DEADLINE: So is there a silver lining in this campaigning in public that could see Hannibal return to the big screen?
FULLER: Obviously there is something appealing about
seeing a full circle back to the big screen with this cast. So I can’t
deny that that would be the most awesome of results from this
NBC. At least for me, because it feels like a big-screen show in the
way we produce it and the way it is formalistically designed. And having
someone like David Slade direct a Hannibal film with Mads
Mikkelson and Hugh Dancy is incredibly exciting. But also in order to do
that I would have to condense a lot of story so once again with the Hannibal
mythos, as we’ve been exploring, a little bit more real estate gives us
the opportunity to be a little bit more funky in our narrative.

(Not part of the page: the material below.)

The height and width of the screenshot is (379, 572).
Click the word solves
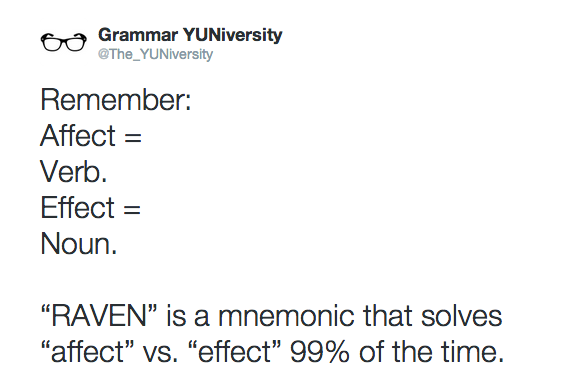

DEADLINE: With Hannibal feeling so
often like a cable series that ended up on broadcast TV, a streaming
service could offer some very funky, to use your word, opportunities to
reach further towards being a big-screen show.

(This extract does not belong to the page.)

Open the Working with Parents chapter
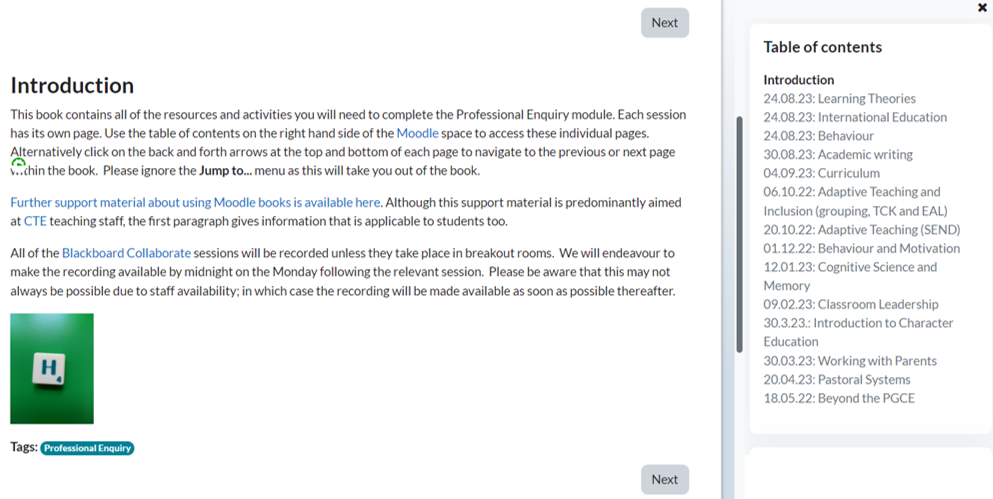This screenshot has width=993, height=499. pos(850,361)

FULLER: I do think that there is great benefit for Hannibal
to be on a streaming service in terms of the enthusiasm of the fanbase
and the accessibility that streaming services offer. It would open up an
immediacy to the show in a way that we haven’t had before. But I love
the idea of serving out to an audience course by course. So even if it
ends up on a streaming service it might be interesting to break it down
in a way that redefines streaming services.
DEADLINE: Like how?
FULLER: Well, like courses. So you get one or two
episodes and then a break. Then two or three more episodes and a break
and then another two or three more episodes and another break. Something
like that could shift the story into a broader act.
DEADLINE: Like mini-movies?
FULLER: Almost like a mini-movie trilogy. That could
be exciting as well. There’s an opportunity in whatever format we could
end up on to look at adapting the story telling of this series to
accommodate that service in a new way.